Stabenow's position looks a lot more perilous than Barack Obama's did in numbers released yesterday. The main reason for that is the quality of the opponents- Michigan voters don't necessarily like these potential challengers to Stabenow but with the exception of Engler they at least don't strongly dislike them, which is a contrast to the dim reviews they gave the GOP Presidential field. Asked to rate Hoekstra, Miller, Land, and Leuliette the primary response of voters is ambivalence- 41% don't know enough about Hoekstra to have an opinion, 43% say the same when it comes to Miller and Land, and that number rises to 81% for Leuliette.
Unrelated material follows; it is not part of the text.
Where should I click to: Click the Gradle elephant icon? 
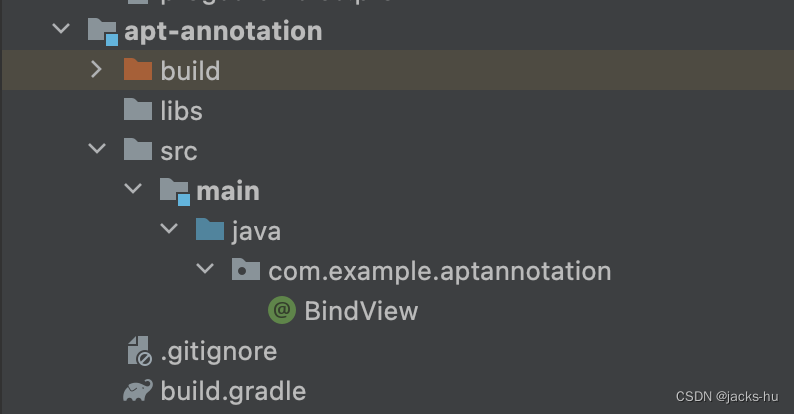point(138,391)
Engler is easily the best known of these hypothetical Republican candidates, but voters in the state don't much care for him anymore with only 33% holding a favorable opinion of him to 45% with an unfavorable one. Democrats (66%) are stronger in their dislike of him than Republicans (54%) are in their affection for him and independents split against him by a 28/50 margin as well. This is a case much like Wisconsin for the 2010 cycle where it might seem like getting a once popular former Governor to run would be a good thing for Republicans but in reality they might be better off with a fresher face.
Michigan voters are not dying to get rid of Stabenow and usually when that's the case a Senator will get reelected. Stabenow should be aided in particular by having Barack Obama back at the top of the ticket to drive Democratic turnout. But if Republicans get a strong candidate this has the potential to be a very close race.